**The problem**
Where an entry holds an image, skip the image but reproduce the rest word for word.

Material for this exercise section start

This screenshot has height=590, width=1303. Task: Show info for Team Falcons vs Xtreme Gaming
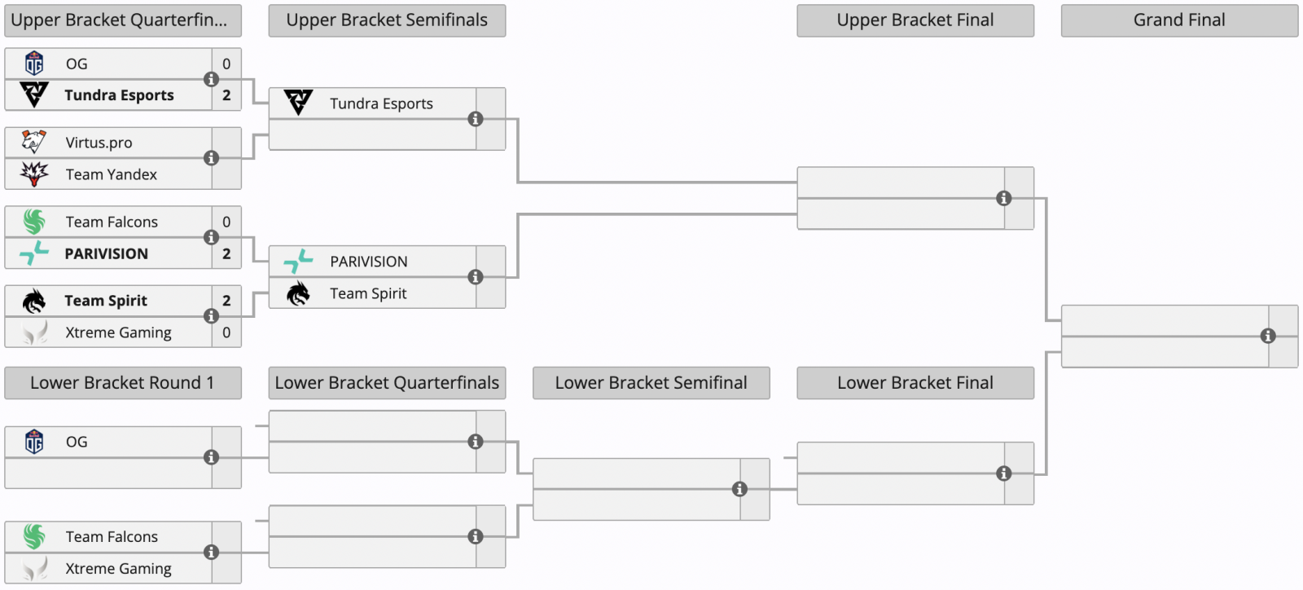coord(211,553)
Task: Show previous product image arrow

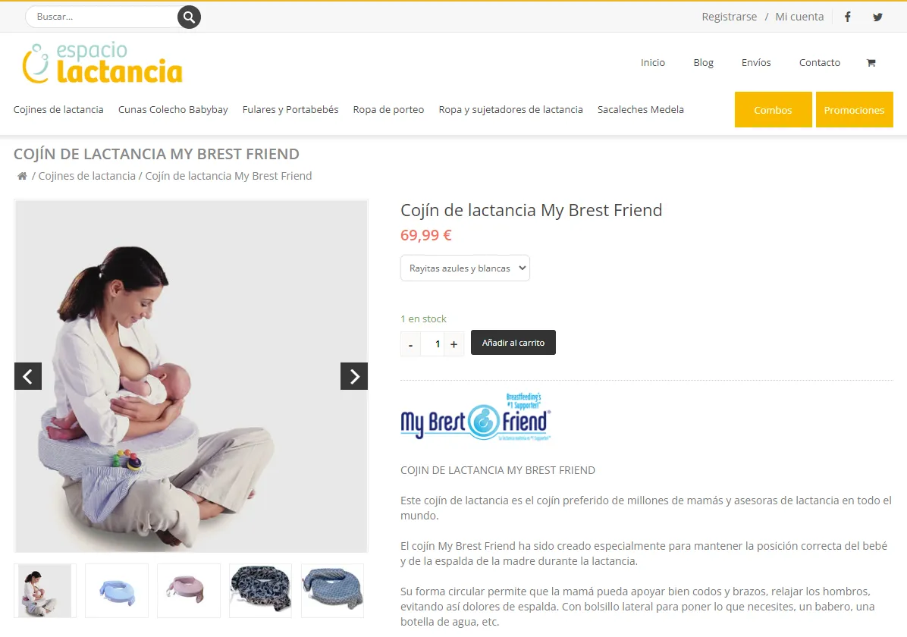Action: (28, 376)
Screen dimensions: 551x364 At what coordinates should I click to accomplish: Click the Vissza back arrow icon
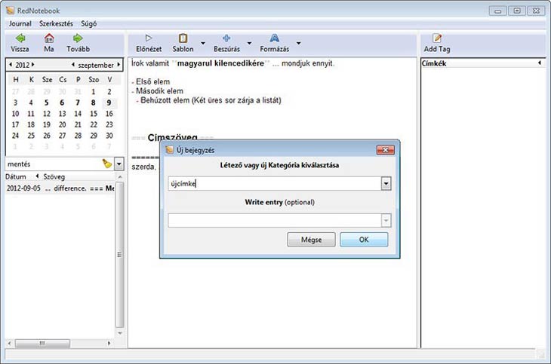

Material for this exercise section end

**Solved problem**
This screenshot has height=590, width=1303. Task: Show info for Team Falcons vs Xtreme Gaming
coord(211,553)
Task: Show previous product image arrow

Action: (28, 376)
Screen dimensions: 551x364 At what coordinates should I click to accomplish: Click the Vissza back arrow icon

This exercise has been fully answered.